Hoy, doscientos años después, en el imperio del Estado Moderno, con la soberbia que lo caracteriza, se cuestiona a sí mismo por qué sus ciudadanos desconfían no sólo de la autoridad, sino ahora hasta del prójimo. Por qué no confían en las instituciones, principalmente en las encargadas de la procuración de justicia y por qué existe desvinculación social en las redes que van más allá de la familia, los vecinos y algunas asociaciones religiosas. Hoy el Estado se pregunta por qué el desencanto por los resultados que ha tenido la democracia.

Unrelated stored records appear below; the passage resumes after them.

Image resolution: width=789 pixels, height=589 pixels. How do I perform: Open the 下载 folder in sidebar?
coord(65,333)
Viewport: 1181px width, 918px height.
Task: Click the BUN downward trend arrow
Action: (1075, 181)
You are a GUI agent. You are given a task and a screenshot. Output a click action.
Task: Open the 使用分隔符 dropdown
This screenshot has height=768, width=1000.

Yo empezaría por plantear una nación en la que se permitiera a la sociedad desarrollar sus propias instituciones, organismos y reglas. Permitir a la sociedad organizarse con base en sus necesidades, no a partir de los ojos gobierno. La sociedad tiene la capacidad de solucionar sus propios problemas si el gobierno pone las condiciones para lograrlo.
La ciudadanía se construye respetando a los ciudadanos, no sustituyéndolos. Tanta sociedad como sea posible y apenas tanto gobierno como sea –módicamente– necesario.
1. “Cette prodigieuse diversité de coutumes que l’on rencontrait dans le même empire: on eut dit que la France n’était qu’une société de sociétés”. El discours préliminaire puede ser consultado en Naissance du code civil – La raison du législateur. Paris: Flamarion, 1989; la cita está en la p. 36.